Personal information
- Full name: Mario Holek
- Date of birth: 28 October 1986 (age 38)
- Place of birth: Brno, Czechoslovakia
- Height: 1.85 m (6 ft 1 in)
- Position(s): Centre back

Youth career
- 1990–2004: 1. FC Brno

Senior career*
- Years: Team / Apps / (Gls)
- 2005–2007: 1. FC Brno / 67 / (4)
- 2008–2011: Dnipro Dnipropetrovsk / 60 / (1)
- 2012–2017: Sparta Prague / 124 / (2)
- 2017–2018: → Dukla Prague (loan) / 4 / (0)
- 2018: Příbram / 0 / (0)

International career
- 2003: Czech Republic U17 / 2 / (0)
- 2003: Czech Republic U18 / 8 / (0)
- 2004–2005: Czech Republic U19 / 10 / (0)
- 2006–2008: Czech Republic U21 / 19 / (1)
- 2009–2015: Czech Republic / 8 / (0)

= Mario Holek =

Czech footballer

Mario Holek (born 28 October 1986) is a retired Czech footballer who represented the Czech Republic national football team.
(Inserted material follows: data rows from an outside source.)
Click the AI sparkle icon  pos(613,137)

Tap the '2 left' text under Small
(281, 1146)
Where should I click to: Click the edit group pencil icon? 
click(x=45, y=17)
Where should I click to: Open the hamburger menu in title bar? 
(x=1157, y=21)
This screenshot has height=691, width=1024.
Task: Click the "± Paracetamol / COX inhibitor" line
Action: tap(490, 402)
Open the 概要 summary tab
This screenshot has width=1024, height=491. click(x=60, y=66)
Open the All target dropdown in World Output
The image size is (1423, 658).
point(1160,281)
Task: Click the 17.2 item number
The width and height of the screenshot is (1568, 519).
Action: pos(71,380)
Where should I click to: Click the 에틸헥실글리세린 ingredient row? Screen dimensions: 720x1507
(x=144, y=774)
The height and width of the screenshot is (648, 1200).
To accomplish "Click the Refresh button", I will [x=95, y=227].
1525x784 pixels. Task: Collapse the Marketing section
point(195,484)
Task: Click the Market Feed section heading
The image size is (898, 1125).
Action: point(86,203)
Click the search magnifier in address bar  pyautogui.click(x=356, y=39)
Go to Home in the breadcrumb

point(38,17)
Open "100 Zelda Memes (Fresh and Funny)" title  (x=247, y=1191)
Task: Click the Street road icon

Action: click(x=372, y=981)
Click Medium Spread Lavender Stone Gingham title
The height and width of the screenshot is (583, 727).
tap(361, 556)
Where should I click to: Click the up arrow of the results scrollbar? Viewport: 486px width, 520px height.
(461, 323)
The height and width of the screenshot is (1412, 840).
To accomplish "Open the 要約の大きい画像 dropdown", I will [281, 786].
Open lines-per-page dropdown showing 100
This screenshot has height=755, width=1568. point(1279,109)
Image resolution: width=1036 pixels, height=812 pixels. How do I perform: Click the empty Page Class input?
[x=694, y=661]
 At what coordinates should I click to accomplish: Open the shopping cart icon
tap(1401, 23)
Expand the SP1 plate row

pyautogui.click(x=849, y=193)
He started his career in his hometown of Brno in the Czech Republic playing for the local club 1. FC Brno, where he spent five seasons. In January 2008, Holek was transferred to Ukraine, to a Premier Division club Dnipro Dnipropetrovsk. In December 2011 he joined Sparta as a free agent. Later in his career he played for Dukla Prague and Příbram.